Camphor is a terpenoid derived from the bark of the Cinnamomum camphora tree and demonstrates strong antibacterial properties against various bacteria, including Streptococcus mutans, Enterococcus faecalis, Staphylococcus aureus, and E. coli (12). Myristic acid, a fatty acid obtained from Myristica fragrans, also exhibits significant antibacterial activity against Listeriamonocytogenes and S. aureus, as well as anti-cancer effects against various cancerous cells (13, 14).

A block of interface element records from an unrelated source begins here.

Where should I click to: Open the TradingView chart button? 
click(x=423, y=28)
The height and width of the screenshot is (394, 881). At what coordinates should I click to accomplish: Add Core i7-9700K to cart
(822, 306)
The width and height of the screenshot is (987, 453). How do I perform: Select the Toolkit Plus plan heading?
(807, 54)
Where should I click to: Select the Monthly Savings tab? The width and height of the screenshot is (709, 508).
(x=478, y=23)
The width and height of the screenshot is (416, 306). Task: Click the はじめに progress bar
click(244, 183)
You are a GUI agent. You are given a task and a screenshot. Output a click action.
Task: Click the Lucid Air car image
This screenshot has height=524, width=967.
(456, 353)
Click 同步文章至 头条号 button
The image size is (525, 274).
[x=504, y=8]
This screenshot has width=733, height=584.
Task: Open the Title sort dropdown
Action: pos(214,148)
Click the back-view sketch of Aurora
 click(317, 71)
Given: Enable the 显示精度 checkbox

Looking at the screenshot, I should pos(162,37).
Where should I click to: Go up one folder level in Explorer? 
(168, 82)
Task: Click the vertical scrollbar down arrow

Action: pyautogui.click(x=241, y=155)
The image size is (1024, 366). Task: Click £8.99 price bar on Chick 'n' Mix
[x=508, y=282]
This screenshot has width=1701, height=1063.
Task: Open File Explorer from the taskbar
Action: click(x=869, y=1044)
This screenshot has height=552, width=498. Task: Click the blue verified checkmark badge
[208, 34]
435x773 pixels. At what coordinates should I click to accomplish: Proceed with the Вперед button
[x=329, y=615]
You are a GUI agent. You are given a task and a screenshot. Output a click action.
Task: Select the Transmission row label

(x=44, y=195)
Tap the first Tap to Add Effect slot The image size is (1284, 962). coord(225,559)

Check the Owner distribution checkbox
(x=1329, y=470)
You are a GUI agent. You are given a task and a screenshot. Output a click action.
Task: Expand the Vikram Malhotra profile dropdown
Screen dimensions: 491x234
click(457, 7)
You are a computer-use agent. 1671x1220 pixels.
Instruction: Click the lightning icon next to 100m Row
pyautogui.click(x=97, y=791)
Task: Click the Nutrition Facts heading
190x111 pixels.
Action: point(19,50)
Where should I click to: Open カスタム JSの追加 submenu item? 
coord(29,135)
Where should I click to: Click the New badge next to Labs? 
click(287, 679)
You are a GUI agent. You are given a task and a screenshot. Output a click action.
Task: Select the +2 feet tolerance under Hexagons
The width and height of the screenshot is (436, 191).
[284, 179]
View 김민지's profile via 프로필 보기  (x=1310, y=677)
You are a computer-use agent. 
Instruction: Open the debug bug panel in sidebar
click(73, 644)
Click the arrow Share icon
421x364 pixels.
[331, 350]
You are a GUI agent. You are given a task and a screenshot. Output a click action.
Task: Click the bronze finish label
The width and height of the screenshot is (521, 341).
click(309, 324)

The structure of the RecA protein includes a large central domain with two putative DNA-binding loops, L1 and L2, and two ATP-binding motifs, Walker A and B (15). Additionally, LexA's self-cleavage activity is entirely dependent on its C-terminal domain (CTD), particularly its cleavable loop (16). The present findings revealed that CAM and MYR could bind to SOS proteins, specifically to RecA's central domain and LexA's CTD. This suggests that the antibacterial activity of these compounds may be related to their anti-SOS activity; however, this hypothesis requires experimental validation.
5.1. Conclusions
The SOS response is a critical pathway in bacterial cells for addressing stress conditions, such as those induced by ciprofloxacin treatment. This study represents the first in-silico exploration to retrieve the functional RecA protein association network, identify SOS proteins with strong interactions among themselves and with herbal components, and pinpoint phytoconstituents with significant interactions with SOS network proteins. The findings propose CAM and MYR as promising candidates for further research to develop anti-SOS inhibitors aimed at enhancing ciprofloxacin efficacy.
It is recommended to conduct similar investigations with other herbal bioactives to identify additional adjuvants that could further improve the effectiveness of ciprofloxacin against E. coli infections.